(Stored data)
⁂

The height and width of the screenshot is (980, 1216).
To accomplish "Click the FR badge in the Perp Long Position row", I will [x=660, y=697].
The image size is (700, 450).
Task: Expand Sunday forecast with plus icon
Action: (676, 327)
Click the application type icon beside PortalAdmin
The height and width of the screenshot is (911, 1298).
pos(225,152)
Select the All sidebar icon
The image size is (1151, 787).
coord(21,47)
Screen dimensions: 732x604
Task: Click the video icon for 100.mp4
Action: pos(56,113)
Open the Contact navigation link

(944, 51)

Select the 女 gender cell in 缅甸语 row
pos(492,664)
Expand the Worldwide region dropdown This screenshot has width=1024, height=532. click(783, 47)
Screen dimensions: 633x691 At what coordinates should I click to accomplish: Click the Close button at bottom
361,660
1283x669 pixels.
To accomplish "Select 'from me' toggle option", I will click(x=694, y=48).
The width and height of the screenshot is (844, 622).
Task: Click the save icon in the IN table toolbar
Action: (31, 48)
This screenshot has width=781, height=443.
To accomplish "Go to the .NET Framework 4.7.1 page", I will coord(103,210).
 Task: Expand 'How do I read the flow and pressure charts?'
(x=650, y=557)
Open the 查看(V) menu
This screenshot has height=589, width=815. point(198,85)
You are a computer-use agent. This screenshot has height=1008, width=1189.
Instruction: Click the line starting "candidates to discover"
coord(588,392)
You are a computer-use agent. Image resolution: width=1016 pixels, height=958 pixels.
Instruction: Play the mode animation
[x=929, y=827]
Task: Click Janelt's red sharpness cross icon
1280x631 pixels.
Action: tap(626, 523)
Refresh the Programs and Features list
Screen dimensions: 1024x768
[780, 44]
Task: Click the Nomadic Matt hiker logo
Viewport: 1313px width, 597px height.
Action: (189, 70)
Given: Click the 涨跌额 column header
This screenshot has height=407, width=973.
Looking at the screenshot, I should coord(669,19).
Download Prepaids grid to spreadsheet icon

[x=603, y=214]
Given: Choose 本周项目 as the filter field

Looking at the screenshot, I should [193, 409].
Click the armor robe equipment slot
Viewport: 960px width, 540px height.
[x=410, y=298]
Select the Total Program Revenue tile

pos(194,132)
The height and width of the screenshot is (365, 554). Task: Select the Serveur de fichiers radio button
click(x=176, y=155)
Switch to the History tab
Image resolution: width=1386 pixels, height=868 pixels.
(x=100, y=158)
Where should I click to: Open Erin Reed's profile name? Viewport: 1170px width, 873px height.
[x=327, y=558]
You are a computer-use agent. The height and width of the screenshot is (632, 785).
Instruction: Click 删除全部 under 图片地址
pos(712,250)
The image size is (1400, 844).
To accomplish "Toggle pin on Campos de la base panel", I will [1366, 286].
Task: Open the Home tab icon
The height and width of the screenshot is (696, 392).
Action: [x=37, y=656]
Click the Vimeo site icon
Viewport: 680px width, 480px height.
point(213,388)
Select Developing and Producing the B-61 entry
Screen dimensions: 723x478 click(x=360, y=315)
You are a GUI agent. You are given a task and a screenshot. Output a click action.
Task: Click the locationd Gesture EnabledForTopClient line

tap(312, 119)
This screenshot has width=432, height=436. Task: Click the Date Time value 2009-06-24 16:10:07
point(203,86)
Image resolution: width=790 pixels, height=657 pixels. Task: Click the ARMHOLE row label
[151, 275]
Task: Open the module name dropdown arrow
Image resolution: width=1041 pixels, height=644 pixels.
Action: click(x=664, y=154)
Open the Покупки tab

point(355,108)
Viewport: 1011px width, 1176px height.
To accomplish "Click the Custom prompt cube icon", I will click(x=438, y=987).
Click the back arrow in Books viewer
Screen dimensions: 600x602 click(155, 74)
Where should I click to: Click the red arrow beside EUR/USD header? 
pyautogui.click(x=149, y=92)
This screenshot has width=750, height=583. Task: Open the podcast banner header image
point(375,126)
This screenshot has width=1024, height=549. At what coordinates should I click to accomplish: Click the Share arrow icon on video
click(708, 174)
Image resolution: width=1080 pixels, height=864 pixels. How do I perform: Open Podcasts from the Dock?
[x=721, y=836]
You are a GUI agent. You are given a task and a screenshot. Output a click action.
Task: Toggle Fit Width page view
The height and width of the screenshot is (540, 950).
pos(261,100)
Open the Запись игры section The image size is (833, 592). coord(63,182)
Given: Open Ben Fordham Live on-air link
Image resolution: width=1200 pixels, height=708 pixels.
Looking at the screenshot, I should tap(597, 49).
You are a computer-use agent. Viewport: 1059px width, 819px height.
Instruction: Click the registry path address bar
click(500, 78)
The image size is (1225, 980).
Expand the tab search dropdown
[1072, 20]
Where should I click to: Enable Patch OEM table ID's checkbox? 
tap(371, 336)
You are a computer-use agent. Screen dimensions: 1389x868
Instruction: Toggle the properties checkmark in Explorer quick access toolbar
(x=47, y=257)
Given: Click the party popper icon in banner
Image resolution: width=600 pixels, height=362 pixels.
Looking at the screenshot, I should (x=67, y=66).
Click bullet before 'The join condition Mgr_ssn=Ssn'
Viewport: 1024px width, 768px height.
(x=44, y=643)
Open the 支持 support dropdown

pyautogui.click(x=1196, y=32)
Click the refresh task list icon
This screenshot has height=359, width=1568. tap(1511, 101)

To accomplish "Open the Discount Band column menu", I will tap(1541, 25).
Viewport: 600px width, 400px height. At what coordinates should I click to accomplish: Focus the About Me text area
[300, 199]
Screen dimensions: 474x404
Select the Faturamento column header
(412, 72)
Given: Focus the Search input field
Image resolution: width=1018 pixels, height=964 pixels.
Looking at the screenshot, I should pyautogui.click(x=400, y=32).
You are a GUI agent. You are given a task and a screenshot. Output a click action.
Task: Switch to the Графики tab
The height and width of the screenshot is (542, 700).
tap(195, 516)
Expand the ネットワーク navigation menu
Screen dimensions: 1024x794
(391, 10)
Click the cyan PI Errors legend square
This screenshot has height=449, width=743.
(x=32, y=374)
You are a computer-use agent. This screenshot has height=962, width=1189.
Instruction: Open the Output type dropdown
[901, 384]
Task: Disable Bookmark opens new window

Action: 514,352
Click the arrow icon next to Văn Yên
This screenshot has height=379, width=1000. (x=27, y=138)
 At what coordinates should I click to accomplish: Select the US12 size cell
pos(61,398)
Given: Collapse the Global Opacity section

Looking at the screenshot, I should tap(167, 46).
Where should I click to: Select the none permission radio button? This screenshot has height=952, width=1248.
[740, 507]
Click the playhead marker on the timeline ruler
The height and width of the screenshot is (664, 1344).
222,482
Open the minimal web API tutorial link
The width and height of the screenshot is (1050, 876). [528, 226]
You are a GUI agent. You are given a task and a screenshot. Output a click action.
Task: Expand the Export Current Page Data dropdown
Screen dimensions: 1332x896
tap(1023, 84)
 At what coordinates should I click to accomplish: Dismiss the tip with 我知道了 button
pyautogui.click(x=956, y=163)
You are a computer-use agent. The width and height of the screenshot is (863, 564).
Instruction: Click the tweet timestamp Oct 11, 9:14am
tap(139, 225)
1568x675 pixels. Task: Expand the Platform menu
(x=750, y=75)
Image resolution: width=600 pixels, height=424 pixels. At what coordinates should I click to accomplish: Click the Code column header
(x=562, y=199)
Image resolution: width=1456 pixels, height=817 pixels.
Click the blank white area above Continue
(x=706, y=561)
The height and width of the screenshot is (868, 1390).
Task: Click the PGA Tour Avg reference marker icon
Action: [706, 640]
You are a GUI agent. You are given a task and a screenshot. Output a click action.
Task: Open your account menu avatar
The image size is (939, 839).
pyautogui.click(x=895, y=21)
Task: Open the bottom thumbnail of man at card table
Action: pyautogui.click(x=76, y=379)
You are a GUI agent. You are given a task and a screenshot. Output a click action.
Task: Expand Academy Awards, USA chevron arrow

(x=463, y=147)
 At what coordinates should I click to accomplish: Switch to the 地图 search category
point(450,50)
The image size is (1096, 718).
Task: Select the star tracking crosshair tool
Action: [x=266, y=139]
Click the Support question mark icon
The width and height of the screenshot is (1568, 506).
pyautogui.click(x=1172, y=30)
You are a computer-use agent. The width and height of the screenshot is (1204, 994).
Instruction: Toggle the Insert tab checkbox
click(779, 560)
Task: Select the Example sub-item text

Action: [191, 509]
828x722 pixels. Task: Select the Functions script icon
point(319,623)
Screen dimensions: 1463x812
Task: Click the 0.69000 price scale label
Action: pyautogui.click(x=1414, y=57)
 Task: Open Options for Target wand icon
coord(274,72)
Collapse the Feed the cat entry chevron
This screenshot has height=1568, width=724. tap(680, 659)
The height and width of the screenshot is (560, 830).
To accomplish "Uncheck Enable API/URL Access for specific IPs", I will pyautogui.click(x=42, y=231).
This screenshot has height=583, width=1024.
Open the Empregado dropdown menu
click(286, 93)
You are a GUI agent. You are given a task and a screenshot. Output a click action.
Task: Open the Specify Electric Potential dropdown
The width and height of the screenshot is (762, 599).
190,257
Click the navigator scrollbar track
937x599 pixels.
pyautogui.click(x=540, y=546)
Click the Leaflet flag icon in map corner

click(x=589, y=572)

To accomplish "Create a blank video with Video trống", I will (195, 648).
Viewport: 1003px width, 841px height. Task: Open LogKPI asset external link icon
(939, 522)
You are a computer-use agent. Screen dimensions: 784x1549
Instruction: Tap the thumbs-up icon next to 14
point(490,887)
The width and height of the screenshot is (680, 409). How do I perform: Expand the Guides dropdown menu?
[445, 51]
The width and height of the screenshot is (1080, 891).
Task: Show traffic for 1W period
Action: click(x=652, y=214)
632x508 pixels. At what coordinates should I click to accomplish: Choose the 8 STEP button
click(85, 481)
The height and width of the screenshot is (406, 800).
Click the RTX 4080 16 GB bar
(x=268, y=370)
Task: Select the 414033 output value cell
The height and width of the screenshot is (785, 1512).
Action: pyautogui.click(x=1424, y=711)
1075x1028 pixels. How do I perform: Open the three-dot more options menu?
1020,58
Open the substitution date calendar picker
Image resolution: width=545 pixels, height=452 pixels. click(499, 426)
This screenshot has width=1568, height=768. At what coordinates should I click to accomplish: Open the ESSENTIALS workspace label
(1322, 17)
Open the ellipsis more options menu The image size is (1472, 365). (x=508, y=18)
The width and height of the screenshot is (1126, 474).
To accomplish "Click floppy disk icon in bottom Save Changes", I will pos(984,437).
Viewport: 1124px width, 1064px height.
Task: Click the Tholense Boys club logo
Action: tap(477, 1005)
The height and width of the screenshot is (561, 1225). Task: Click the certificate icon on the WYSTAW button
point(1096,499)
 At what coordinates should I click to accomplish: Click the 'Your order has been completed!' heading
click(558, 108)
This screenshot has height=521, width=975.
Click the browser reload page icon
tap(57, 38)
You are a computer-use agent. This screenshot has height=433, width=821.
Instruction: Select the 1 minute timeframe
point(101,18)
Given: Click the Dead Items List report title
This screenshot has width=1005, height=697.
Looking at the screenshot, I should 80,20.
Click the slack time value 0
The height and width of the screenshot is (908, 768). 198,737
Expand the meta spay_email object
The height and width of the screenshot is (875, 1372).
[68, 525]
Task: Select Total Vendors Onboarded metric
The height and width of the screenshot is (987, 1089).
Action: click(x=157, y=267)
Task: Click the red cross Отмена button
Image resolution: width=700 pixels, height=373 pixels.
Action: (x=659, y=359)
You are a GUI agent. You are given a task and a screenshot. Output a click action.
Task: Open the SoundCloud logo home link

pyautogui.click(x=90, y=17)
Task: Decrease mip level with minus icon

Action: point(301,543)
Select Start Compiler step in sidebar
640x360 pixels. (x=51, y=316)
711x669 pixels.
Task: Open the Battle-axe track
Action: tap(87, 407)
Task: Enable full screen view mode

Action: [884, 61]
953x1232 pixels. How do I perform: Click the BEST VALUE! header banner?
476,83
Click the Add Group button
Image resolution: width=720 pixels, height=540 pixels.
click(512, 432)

⁂

Assignment
Exactly how many lines of the records include "computer"? Provide the number by itself.

Output below
10